* Created benchmarks modules for page_pool
@ 2020-01-21 16:09 Jesper Dangaard Brouer
2020-01-22 10:42 ` Ilias Apalodimas
0 siblings, 1 reply; 6+ messages in thread
From: Jesper Dangaard Brouer @ 2020-01-21 16:09 UTC (permalink / raw)
To: Ilias Apalodimas, Lorenzo Bianconi
Cc: brouer, Saeed Mahameed, Matteo Croce, Tariq Toukan,
Toke Høiland-Jørgensen, Jonathan Lemon, netdev
Hi Ilias and Lorenzo, (Cc others + netdev)
I've created two benchmarks modules for page_pool.
[1] https://github.com/netoptimizer/prototype-kernel/blob/master/kernel/lib/bench_page_pool_simple.c
[2] https://github.com/netoptimizer/prototype-kernel/blob/master/kernel/lib/bench_page_pool_cross_cpu.c
I think we/you could actually use this as part of your presentation[3]?

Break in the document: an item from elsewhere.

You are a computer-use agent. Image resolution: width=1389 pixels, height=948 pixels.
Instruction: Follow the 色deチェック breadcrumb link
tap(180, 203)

The first benchmark[1] illustrate/measure what happen when page_pool
alloc and free/return happens on the same CPU. Here there are 3 modes
of operations with different performance characteristic.
Fast_path NAPI recycle (XDP_DROP use-case)
- cost per elem: 15 cycles(tsc) 4.437 ns
Recycle via ptr_ring
- cost per elem: 48 cycles(tsc) 13.439 ns
Failed recycle, return to page-allocator
- cost per elem: 256 cycles(tsc) 71.169 ns
The second benchmark[2] measures what happens cross-CPU. It is
primarily the concurrent return-path that I want to capture. As this
is page_pool's weak spot, that we/I need to improve performance of.
Hint when SKBs use page_pool return this will happen more often.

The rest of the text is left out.